### REQUIRED ACTION
In the listing below, find the line with "Image resolution: width=1270" and the line with "The height and width of the screenshot is (648, 1200).". Repeat those two lines and all lines between them exactly.

### ENTRIES PROVIDED
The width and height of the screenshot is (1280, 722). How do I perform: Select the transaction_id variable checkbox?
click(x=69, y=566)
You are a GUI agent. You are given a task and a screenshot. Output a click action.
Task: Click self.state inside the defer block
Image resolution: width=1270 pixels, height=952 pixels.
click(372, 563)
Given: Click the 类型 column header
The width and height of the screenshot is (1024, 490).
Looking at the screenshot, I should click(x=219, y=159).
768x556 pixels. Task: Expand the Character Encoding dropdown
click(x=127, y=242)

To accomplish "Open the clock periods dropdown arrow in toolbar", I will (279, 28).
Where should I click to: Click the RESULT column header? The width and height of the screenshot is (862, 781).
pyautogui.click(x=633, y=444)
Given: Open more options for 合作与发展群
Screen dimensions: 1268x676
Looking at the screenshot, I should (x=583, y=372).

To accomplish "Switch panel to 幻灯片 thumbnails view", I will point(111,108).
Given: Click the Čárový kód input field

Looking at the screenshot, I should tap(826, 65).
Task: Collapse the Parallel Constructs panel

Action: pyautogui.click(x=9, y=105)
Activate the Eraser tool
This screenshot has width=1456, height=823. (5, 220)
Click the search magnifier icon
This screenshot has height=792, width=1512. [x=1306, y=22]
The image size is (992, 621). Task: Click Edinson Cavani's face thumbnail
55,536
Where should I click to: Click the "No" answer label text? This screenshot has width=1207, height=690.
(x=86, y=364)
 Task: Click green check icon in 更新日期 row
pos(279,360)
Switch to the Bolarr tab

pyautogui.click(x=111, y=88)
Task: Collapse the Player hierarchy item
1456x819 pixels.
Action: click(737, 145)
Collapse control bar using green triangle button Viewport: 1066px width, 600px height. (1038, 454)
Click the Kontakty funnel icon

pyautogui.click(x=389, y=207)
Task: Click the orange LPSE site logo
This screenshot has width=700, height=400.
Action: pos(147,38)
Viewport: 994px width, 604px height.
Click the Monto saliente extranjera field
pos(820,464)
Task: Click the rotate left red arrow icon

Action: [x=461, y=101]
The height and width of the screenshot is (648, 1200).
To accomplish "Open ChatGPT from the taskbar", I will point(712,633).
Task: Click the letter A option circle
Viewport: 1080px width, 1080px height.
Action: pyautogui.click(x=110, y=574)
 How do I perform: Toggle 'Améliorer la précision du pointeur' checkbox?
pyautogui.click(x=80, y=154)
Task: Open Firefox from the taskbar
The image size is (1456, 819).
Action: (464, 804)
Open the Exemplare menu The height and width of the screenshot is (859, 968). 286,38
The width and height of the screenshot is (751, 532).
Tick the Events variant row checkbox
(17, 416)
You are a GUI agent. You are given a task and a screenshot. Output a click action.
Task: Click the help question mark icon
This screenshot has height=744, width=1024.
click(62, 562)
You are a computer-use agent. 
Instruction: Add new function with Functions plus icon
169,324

### SOLVED PROBLEM
Image resolution: width=1270 pixels, height=952 pixels.
click(372, 563)
Given: Click the 类型 column header
The width and height of the screenshot is (1024, 490).
Looking at the screenshot, I should click(x=219, y=159).
768x556 pixels. Task: Expand the Character Encoding dropdown
click(x=127, y=242)

To accomplish "Open the clock periods dropdown arrow in toolbar", I will (279, 28).
Where should I click to: Click the RESULT column header? The width and height of the screenshot is (862, 781).
pyautogui.click(x=633, y=444)
Given: Open more options for 合作与发展群
Screen dimensions: 1268x676
Looking at the screenshot, I should (x=583, y=372).

To accomplish "Switch panel to 幻灯片 thumbnails view", I will point(111,108).
Given: Click the Čárový kód input field

Looking at the screenshot, I should tap(826, 65).
Task: Collapse the Parallel Constructs panel

Action: pyautogui.click(x=9, y=105)
Activate the Eraser tool
This screenshot has width=1456, height=823. (5, 220)
Click the search magnifier icon
This screenshot has height=792, width=1512. [x=1306, y=22]
The image size is (992, 621). Task: Click Edinson Cavani's face thumbnail
55,536
Where should I click to: Click the "No" answer label text? This screenshot has width=1207, height=690.
(x=86, y=364)
 Task: Click green check icon in 更新日期 row
pos(279,360)
Switch to the Bolarr tab

pyautogui.click(x=111, y=88)
Task: Collapse the Player hierarchy item
1456x819 pixels.
Action: click(737, 145)
Collapse control bar using green triangle button Viewport: 1066px width, 600px height. (1038, 454)
Click the Kontakty funnel icon

pyautogui.click(x=389, y=207)
Task: Click the orange LPSE site logo
This screenshot has width=700, height=400.
Action: pos(147,38)
Viewport: 994px width, 604px height.
Click the Monto saliente extranjera field
pos(820,464)
Task: Click the rotate left red arrow icon

Action: [x=461, y=101]
The height and width of the screenshot is (648, 1200).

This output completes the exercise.